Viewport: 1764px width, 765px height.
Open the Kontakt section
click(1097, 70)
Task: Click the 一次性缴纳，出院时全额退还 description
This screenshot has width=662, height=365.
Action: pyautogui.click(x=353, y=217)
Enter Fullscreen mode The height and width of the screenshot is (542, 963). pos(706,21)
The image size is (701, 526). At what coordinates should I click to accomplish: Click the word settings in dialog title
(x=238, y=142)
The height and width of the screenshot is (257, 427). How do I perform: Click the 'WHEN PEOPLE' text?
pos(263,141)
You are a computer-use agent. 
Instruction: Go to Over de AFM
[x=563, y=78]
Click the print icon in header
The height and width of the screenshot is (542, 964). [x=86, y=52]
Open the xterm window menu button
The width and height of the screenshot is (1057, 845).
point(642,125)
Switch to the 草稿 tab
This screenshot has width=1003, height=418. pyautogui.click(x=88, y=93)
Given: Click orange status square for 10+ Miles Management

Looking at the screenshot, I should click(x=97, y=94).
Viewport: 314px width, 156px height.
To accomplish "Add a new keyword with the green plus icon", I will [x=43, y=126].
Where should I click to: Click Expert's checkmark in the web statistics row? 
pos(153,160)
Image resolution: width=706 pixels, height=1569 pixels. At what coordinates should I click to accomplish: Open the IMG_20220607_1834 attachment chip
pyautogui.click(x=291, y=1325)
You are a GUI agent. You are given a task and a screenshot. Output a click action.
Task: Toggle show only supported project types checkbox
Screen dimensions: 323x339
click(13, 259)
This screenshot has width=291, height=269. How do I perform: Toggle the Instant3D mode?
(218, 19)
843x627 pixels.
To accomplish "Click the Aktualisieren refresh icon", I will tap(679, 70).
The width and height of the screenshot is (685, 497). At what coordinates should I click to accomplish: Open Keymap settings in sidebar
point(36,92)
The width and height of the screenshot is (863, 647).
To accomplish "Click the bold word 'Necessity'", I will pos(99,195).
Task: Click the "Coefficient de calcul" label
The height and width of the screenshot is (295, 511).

##########

Go through the entries above and write each one out exactly.

Viewport: 1764px width, 765px height.
Open the Kontakt section
click(1097, 70)
Task: Click the 一次性缴纳，出院时全额退还 description
This screenshot has width=662, height=365.
Action: pyautogui.click(x=353, y=217)
Enter Fullscreen mode The height and width of the screenshot is (542, 963). pos(706,21)
The image size is (701, 526). At what coordinates should I click to accomplish: Click the word settings in dialog title
(x=238, y=142)
The height and width of the screenshot is (257, 427). How do I perform: Click the 'WHEN PEOPLE' text?
pos(263,141)
You are a computer-use agent. 
Instruction: Go to Over de AFM
[x=563, y=78]
Click the print icon in header
The height and width of the screenshot is (542, 964). [x=86, y=52]
Open the xterm window menu button
The width and height of the screenshot is (1057, 845).
point(642,125)
Switch to the 草稿 tab
This screenshot has width=1003, height=418. pyautogui.click(x=88, y=93)
Given: Click orange status square for 10+ Miles Management

Looking at the screenshot, I should click(x=97, y=94).
Viewport: 314px width, 156px height.
To accomplish "Add a new keyword with the green plus icon", I will [x=43, y=126].
Where should I click to: Click Expert's checkmark in the web statistics row? 
pos(153,160)
Image resolution: width=706 pixels, height=1569 pixels. At what coordinates should I click to accomplish: Open the IMG_20220607_1834 attachment chip
pyautogui.click(x=291, y=1325)
You are a GUI agent. You are given a task and a screenshot. Output a click action.
Task: Toggle show only supported project types checkbox
Screen dimensions: 323x339
click(13, 259)
This screenshot has width=291, height=269. How do I perform: Toggle the Instant3D mode?
(218, 19)
843x627 pixels.
To accomplish "Click the Aktualisieren refresh icon", I will tap(679, 70).
The width and height of the screenshot is (685, 497). At what coordinates should I click to accomplish: Open Keymap settings in sidebar
point(36,92)
The width and height of the screenshot is (863, 647).
To accomplish "Click the bold word 'Necessity'", I will pos(99,195).
Task: Click the "Coefficient de calcul" label
The height and width of the screenshot is (295, 511).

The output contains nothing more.